### Requirement
Those lines of the material below that fall between its first line and the line with "China JINBIAO PC", both included, are to be repeated exactly.

### Supplied records
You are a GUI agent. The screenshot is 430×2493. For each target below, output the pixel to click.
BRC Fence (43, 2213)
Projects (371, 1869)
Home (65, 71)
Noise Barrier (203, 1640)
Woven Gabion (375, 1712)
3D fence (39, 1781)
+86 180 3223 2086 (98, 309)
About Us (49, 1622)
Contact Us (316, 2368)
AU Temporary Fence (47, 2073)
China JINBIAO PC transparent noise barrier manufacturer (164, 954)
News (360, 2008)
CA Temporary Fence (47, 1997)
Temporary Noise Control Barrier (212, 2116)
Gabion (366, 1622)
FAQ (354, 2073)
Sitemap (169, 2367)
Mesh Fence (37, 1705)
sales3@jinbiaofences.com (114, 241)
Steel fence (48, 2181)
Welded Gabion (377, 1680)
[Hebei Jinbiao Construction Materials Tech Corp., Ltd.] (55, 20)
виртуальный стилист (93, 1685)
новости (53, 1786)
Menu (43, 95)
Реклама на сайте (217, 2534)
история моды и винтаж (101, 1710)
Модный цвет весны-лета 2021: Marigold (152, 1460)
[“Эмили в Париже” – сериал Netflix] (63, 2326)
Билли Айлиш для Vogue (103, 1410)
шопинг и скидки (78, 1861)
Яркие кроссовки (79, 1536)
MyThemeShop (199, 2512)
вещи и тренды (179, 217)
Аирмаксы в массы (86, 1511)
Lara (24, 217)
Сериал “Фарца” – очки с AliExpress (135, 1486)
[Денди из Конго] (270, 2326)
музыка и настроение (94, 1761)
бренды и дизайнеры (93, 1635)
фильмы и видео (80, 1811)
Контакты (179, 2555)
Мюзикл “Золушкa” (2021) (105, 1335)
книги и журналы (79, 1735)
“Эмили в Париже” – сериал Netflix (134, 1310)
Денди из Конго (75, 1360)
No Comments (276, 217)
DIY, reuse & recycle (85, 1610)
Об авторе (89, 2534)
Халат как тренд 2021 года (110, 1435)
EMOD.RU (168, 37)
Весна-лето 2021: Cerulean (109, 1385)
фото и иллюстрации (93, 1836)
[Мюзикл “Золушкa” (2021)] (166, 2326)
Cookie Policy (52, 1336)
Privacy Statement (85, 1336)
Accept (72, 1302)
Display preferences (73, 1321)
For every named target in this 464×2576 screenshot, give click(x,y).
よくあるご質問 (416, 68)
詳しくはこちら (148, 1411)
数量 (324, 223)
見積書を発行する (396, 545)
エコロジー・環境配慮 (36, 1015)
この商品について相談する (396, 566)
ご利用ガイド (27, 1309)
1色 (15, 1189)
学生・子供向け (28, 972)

### Answer section
You are a GUI agent. The screenshot is 430×2493. For each target below, output the pixel to click.
BRC Fence (43, 2213)
Projects (371, 1869)
Home (65, 71)
Noise Barrier (203, 1640)
Woven Gabion (375, 1712)
3D fence (39, 1781)
+86 180 3223 2086 (98, 309)
About Us (49, 1622)
Contact Us (316, 2368)
AU Temporary Fence (47, 2073)
China JINBIAO PC transparent noise barrier manufacturer (164, 954)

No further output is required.